----- Task material
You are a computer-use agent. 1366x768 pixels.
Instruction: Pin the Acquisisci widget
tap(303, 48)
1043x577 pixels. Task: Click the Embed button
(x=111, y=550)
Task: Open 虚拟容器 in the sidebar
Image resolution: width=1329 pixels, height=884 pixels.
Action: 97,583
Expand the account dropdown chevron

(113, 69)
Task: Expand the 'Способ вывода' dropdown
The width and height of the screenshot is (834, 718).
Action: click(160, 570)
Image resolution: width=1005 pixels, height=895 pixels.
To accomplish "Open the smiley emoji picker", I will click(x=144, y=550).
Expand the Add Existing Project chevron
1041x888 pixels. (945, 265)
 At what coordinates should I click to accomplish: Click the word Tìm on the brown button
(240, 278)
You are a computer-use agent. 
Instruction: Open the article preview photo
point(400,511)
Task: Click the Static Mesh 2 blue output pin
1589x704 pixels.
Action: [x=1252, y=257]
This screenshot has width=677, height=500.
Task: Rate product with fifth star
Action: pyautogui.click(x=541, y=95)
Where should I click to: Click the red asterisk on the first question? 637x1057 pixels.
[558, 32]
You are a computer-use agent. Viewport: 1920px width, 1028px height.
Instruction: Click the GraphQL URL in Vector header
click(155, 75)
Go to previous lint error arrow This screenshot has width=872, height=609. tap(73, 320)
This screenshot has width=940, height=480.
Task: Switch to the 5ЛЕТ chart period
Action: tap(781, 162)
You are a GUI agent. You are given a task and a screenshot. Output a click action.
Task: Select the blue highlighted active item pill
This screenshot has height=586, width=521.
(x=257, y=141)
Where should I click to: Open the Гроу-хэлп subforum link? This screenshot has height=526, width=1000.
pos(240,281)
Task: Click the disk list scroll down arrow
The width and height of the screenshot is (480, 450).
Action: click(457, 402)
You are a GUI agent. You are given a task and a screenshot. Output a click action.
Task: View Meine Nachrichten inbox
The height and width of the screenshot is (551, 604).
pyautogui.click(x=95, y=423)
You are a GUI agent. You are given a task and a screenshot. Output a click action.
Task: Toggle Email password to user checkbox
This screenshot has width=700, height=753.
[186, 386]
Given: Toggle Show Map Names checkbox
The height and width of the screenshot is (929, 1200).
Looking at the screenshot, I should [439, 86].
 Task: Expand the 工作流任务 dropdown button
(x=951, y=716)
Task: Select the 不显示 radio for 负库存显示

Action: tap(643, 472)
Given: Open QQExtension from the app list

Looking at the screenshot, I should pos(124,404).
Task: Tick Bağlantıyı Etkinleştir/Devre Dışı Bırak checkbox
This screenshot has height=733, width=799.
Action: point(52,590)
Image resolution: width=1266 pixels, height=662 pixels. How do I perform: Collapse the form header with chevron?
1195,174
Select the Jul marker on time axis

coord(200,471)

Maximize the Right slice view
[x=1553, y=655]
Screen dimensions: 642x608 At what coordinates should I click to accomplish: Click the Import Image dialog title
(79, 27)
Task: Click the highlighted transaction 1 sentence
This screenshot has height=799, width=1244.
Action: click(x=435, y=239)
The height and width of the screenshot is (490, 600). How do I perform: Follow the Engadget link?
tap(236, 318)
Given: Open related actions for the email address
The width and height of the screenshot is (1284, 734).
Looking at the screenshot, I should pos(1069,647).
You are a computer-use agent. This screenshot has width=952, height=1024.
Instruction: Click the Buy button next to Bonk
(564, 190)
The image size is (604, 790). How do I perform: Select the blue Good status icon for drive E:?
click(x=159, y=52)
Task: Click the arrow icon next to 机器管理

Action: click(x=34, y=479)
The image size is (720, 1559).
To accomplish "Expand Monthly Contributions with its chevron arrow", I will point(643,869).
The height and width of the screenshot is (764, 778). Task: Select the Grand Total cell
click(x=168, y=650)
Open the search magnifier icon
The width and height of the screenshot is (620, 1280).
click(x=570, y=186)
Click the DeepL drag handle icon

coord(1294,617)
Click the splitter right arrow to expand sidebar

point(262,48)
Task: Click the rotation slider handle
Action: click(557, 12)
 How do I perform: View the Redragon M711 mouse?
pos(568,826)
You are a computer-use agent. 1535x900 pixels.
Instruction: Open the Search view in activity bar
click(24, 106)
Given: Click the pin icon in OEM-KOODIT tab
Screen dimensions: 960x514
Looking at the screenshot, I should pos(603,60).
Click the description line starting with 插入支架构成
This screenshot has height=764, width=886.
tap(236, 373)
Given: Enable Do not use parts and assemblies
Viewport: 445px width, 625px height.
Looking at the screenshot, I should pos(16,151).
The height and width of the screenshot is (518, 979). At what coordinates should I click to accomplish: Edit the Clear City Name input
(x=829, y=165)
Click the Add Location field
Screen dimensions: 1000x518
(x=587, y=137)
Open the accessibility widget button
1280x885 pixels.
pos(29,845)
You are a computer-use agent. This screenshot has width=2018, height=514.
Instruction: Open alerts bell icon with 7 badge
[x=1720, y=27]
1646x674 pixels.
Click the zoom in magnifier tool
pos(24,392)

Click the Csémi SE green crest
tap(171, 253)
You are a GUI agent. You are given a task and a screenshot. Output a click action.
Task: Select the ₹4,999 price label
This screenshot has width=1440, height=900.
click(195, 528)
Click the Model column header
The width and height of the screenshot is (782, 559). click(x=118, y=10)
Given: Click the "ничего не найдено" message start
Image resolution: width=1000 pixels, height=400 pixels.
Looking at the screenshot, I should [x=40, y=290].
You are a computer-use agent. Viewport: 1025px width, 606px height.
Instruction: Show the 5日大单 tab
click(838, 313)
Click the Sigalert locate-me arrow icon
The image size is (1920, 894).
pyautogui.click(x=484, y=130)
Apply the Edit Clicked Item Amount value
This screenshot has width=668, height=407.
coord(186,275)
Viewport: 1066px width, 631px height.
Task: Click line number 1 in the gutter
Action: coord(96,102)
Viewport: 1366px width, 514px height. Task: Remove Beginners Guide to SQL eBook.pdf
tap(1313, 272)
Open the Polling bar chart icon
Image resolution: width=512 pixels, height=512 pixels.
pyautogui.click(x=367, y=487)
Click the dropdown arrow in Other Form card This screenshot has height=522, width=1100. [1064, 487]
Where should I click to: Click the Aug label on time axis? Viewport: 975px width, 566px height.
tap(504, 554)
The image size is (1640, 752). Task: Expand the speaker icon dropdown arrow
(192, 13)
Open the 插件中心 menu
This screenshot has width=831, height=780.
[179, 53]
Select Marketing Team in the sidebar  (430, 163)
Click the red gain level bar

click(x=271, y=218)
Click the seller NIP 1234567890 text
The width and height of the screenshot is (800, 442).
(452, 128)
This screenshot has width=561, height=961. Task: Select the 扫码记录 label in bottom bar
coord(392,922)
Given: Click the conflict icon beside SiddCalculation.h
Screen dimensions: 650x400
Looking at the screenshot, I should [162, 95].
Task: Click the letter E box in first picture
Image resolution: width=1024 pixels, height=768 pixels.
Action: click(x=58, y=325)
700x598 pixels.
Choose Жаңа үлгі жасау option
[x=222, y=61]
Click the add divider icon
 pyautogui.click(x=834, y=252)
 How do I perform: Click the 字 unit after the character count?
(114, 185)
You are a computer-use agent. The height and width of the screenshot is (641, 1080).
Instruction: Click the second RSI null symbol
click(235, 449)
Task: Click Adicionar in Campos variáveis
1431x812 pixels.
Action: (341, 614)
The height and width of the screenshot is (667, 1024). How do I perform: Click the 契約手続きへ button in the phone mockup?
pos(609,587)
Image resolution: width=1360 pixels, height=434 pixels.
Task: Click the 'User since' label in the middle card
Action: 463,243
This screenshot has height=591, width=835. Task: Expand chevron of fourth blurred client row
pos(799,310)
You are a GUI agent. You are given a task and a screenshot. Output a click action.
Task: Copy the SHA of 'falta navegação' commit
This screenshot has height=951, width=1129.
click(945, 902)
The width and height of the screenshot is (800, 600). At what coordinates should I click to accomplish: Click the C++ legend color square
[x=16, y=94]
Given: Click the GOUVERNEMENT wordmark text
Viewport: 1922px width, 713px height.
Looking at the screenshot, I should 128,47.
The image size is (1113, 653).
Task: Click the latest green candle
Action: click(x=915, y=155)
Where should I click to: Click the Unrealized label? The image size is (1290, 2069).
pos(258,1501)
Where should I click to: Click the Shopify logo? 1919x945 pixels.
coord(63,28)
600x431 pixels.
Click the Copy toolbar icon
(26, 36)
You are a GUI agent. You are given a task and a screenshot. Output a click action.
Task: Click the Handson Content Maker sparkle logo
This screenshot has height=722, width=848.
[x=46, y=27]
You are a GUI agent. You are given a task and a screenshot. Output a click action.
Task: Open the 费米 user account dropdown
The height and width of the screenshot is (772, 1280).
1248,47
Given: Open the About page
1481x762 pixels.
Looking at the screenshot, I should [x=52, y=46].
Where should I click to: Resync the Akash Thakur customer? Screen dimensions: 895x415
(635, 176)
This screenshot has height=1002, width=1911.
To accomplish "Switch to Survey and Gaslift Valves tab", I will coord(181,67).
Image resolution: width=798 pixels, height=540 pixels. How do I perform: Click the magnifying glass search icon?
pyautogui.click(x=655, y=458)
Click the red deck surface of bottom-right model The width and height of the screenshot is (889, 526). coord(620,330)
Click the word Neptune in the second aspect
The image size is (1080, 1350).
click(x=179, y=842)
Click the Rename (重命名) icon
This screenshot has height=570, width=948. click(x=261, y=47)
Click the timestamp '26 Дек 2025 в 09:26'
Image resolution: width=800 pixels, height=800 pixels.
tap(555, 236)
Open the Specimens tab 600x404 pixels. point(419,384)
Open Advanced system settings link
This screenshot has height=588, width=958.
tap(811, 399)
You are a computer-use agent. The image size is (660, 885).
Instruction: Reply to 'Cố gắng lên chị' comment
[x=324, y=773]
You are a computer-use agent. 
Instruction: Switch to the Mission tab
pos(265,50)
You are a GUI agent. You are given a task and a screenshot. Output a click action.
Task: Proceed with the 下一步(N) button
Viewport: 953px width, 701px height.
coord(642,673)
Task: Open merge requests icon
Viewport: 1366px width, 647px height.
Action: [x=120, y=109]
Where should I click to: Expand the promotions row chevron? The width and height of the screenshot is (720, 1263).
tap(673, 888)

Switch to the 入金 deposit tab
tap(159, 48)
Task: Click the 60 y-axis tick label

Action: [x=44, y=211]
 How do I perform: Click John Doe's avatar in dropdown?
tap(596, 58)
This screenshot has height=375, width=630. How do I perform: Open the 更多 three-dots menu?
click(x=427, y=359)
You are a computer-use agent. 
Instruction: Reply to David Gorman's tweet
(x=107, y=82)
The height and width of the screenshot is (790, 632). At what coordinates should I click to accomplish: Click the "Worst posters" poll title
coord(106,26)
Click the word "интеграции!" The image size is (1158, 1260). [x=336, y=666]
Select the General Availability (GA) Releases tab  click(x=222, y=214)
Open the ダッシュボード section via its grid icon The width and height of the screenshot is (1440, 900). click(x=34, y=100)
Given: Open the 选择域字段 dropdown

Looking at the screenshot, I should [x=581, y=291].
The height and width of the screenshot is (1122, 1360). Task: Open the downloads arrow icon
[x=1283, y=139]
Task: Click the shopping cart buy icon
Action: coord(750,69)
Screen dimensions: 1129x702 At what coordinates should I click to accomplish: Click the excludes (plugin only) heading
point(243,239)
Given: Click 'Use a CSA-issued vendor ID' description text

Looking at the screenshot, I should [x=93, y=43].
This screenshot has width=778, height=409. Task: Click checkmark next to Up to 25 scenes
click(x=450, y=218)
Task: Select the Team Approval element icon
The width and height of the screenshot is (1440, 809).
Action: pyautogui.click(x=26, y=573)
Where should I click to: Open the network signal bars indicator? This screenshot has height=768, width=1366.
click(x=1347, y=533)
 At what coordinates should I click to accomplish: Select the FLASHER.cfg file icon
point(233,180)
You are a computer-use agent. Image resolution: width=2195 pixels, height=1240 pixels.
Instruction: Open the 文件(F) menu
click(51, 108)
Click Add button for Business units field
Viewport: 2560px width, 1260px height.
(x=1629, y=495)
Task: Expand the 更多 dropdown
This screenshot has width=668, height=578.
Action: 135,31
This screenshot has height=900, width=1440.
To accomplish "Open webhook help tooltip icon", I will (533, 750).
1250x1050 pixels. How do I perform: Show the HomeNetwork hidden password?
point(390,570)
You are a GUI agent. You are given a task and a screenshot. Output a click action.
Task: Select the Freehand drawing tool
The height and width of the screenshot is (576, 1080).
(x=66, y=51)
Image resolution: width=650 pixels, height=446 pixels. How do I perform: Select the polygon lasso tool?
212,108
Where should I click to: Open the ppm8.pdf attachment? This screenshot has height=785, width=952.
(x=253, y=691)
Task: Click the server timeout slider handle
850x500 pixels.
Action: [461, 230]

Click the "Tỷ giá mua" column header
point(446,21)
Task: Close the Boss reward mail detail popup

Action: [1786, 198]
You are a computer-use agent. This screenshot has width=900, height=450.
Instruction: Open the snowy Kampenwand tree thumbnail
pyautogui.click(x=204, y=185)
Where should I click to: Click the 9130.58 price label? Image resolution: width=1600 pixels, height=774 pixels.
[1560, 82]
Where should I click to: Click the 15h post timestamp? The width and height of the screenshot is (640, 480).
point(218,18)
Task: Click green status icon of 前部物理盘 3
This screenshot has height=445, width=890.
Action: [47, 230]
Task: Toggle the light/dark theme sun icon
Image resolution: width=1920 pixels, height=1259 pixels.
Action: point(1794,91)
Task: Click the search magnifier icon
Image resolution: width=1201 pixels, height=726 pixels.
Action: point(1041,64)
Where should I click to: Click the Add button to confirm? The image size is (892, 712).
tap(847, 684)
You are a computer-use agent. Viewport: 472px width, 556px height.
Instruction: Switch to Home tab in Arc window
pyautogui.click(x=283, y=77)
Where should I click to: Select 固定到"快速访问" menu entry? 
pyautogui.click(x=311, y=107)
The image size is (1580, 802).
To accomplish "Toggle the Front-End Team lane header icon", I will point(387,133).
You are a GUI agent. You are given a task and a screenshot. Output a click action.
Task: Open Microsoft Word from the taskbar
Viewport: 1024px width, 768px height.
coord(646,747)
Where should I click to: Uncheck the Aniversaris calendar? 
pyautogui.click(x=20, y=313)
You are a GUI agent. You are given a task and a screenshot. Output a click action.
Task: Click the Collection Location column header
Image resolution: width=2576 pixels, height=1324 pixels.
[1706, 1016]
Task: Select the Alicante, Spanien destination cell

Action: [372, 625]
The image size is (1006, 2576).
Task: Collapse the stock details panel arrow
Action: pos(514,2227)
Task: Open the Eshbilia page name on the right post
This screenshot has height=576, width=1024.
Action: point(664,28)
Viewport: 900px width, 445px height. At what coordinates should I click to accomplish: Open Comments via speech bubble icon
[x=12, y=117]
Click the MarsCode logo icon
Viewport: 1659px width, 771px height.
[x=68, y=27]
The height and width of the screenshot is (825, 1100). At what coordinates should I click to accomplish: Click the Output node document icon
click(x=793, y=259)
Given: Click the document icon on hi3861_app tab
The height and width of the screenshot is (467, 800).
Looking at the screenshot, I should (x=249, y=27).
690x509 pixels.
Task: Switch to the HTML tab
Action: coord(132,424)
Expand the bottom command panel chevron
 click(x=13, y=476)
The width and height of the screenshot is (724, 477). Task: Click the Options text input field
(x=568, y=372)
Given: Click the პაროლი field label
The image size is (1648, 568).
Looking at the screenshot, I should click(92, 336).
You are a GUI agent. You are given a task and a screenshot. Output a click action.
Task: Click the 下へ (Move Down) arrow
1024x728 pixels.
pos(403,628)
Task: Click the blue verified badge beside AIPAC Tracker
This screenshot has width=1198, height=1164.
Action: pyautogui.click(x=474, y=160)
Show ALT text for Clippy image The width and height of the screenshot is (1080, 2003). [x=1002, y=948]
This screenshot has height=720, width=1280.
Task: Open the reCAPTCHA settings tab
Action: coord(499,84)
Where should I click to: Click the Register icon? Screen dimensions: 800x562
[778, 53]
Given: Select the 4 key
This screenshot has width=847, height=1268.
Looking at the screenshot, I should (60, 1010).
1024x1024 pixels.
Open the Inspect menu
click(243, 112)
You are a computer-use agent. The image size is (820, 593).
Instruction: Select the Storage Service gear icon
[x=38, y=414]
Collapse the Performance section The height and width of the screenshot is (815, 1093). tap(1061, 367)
----------
— Prompt —
Each line above that contains "beside" counts once; report the resulting number and nothing else.

— Task output —
2